→ **What is being asked**:
Pull out each line of the records holding the string "computer".

Pixel coordinate grounding data:
# # #

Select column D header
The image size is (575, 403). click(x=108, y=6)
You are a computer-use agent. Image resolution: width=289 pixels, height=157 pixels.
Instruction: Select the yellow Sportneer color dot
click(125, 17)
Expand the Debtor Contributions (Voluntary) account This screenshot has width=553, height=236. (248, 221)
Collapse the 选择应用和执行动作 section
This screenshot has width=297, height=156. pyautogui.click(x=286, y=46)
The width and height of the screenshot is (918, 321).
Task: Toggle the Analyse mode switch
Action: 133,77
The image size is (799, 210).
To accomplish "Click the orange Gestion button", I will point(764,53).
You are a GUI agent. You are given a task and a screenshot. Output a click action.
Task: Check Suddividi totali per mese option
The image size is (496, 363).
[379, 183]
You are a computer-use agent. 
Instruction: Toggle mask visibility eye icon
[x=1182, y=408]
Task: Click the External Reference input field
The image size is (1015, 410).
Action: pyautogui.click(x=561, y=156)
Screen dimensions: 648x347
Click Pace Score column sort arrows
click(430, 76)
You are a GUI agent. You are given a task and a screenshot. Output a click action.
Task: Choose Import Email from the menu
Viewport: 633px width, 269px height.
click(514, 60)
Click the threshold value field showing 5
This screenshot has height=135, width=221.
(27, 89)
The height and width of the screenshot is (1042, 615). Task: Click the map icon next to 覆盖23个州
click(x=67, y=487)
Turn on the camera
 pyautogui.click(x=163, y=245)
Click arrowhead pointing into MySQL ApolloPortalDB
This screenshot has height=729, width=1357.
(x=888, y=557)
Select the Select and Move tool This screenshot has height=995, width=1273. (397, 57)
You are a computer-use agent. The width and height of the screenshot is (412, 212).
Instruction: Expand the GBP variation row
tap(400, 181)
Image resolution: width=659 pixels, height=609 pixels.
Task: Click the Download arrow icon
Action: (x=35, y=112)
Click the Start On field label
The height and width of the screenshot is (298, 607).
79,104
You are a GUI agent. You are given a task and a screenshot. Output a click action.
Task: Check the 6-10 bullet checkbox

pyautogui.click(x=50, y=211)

# # #

→ **Written answer**:
You are a computer-use agent. Image resolution: width=289 pixels, height=157 pixels.
You are a computer-use agent. 
You are a computer-use agent. The width and height of the screenshot is (412, 212).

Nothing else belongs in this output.